# WORK TASK
Nothing outside the range is wanted. Repeat exactly the lines below from the one with "On-Fight (579, 1986)" through the one with "Foot-Store (438, 2074)".

** THE DATA follows **

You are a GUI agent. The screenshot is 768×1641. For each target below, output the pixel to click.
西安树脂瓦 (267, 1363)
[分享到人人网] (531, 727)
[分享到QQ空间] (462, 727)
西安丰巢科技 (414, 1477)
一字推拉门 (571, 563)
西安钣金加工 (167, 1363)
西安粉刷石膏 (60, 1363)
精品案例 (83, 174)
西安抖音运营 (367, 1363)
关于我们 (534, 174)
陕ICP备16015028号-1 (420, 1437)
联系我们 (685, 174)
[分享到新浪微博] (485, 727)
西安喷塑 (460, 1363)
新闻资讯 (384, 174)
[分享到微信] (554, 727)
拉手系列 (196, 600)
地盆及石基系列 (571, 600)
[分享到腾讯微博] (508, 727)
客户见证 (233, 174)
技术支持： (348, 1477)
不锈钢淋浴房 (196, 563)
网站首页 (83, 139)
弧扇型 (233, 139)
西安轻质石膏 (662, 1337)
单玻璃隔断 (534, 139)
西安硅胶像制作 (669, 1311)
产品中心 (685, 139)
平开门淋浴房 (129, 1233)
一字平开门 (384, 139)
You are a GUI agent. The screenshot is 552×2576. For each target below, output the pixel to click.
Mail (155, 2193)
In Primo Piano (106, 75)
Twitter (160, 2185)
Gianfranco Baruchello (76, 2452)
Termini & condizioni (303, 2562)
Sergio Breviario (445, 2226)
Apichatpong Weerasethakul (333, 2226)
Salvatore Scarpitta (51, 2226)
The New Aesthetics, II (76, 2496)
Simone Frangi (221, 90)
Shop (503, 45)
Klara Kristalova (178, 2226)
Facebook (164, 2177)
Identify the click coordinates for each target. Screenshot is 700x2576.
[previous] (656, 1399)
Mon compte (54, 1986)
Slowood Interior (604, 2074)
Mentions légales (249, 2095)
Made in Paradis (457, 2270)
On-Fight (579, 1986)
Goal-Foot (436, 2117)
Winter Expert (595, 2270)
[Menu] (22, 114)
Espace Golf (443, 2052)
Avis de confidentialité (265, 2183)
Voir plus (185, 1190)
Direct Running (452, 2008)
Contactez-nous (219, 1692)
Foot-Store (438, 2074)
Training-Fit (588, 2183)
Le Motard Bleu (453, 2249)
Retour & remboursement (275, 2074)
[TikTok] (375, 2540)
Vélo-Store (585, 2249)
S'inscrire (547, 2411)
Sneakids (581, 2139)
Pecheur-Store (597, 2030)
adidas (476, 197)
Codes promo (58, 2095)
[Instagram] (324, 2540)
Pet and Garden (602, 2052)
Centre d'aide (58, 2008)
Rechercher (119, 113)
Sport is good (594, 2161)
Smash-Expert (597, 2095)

** End of THE DATA **

# OUTPUT FOR THIS EXERCISE
On-Fight (579, 1986)
Goal-Foot (436, 2117)
Winter Expert (595, 2270)
[Menu] (22, 114)
Espace Golf (443, 2052)
Avis de confidentialité (265, 2183)
Voir plus (185, 1190)
Direct Running (452, 2008)
Contactez-nous (219, 1692)
Foot-Store (438, 2074)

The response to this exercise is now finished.